Zooh is a small family business based in Asturias, in the north of Spain. My name is Alicia Wood and I am the managing director of Zooh. I worked as a photographic stylist for many years in Australia and the UK styling advertising and editorial shots for luxury brands like Villeroy & Boch and Sheridan, where I cultivated my love for creating spaces that make us feel good.

Our journey started just a few years ago by collaborating with artists to reproduce art works to create functional pieces for the home, and hospitality industry. We reproduce artworks onto various glass, coated eucalyptus and textiles pieces.

We work in particular with Maurizio Anzeri an Italian artist, well known for embroidering photographs he finds in flea markets and second hand shops. His beautiful needle work that partly covers faces and landscapes was what started us thinking about how we could incorporate needlework and threads into lighting.

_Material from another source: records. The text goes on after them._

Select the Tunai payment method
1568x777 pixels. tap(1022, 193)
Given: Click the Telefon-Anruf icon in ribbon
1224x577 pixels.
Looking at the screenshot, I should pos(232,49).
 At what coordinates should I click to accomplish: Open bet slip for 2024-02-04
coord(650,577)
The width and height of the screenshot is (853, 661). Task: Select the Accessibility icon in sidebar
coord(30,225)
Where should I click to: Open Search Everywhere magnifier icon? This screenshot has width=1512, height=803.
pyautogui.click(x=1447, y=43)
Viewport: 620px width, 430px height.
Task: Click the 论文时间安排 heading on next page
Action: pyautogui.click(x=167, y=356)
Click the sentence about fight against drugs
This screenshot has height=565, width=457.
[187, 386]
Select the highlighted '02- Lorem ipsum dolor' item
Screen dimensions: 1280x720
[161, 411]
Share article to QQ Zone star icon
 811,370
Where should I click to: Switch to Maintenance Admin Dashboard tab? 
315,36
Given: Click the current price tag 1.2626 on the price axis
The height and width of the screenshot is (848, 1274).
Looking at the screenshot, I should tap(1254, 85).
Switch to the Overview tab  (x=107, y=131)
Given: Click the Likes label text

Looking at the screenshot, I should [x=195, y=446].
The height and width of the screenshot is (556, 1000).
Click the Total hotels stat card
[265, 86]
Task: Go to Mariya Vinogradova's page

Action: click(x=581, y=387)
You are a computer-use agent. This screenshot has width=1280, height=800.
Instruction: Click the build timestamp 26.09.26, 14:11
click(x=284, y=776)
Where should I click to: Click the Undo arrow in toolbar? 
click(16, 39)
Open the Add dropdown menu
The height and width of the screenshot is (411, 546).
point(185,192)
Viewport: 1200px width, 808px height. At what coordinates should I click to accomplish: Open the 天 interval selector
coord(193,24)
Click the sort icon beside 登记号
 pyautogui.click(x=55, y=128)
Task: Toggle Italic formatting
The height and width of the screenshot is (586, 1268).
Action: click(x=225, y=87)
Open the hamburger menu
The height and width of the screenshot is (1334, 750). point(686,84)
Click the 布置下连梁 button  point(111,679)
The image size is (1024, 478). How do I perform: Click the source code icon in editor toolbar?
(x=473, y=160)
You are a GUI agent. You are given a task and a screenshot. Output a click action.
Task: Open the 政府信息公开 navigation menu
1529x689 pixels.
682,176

We live and work in Asturias, one of the most beautiful parts of the world with breathtaking scenery, mountains and beaches and wonderful people who have that particular Spanish mix of being both traditional and modern and forward looking. Like many other parts of the world, Spanish seas and beaches are awash with plastic- so much so that after a storm you can sometimes barely walk on the beach without stepping on plastic.

This horrific realisation led us to think more about the materials we were working with and seek materials that were available naturally and in abundance that wouldn’t contribute to more landfill and waste. We wanted to make things that would never be thrown away.

It rains a lot in Asturias and this combined with a temperate climate creates unstoppable growth of all sorts of vegetation – the number one enemy of land owners is the bramble, zarza in Spanish. Its long, strong and prickly tendrils grow like wildfire and get a hold of gardens, land and abandoned buildings rapidly. It is also a flexible and strong material for weaving. It had been traditionally used to make fences to keep sheep and chickens safe from prey so we knew we had found the perfect material.

We involved local crafts people and worked with them to create a range of light shades with brambles, that incorporate a modern take on tradtional Asturian crochet and needlework, something I feel passionately about reviving in this part of the world.

The process is all done by hand and labour intensive – we had to find ways to dry and shape the brambles and strip them of their thorns. This level of labour can make products prohibitively expensive but because of the low cost of materials, they are not prohibitively expensive.

Brambles don’t have the same uniformity as other materials used for weaving so it creates a unique and edgy line so it doesn’t replicate the many woven lampshades that can be a bit twee and folksy. They work equally well in tradtional and modern environments.

The availability of good low wattage lightbulbs has changed things and allows us to focus less on the technical aspects of lighting and more on creating a piece of art and beauty. Our lightshades are like hanging sculptures in their own right and when lit they transform the ceiling into a stunning, natural light show with stronger bulbs, or throw beguiling light and shadows on the ceiling with softer bulbs.

They are so organic and wild, they create a direct connection with nature that we desperately need in our busy and mechanised lives and importantly, they make us feel something- this is something that mass produced lighting can never do.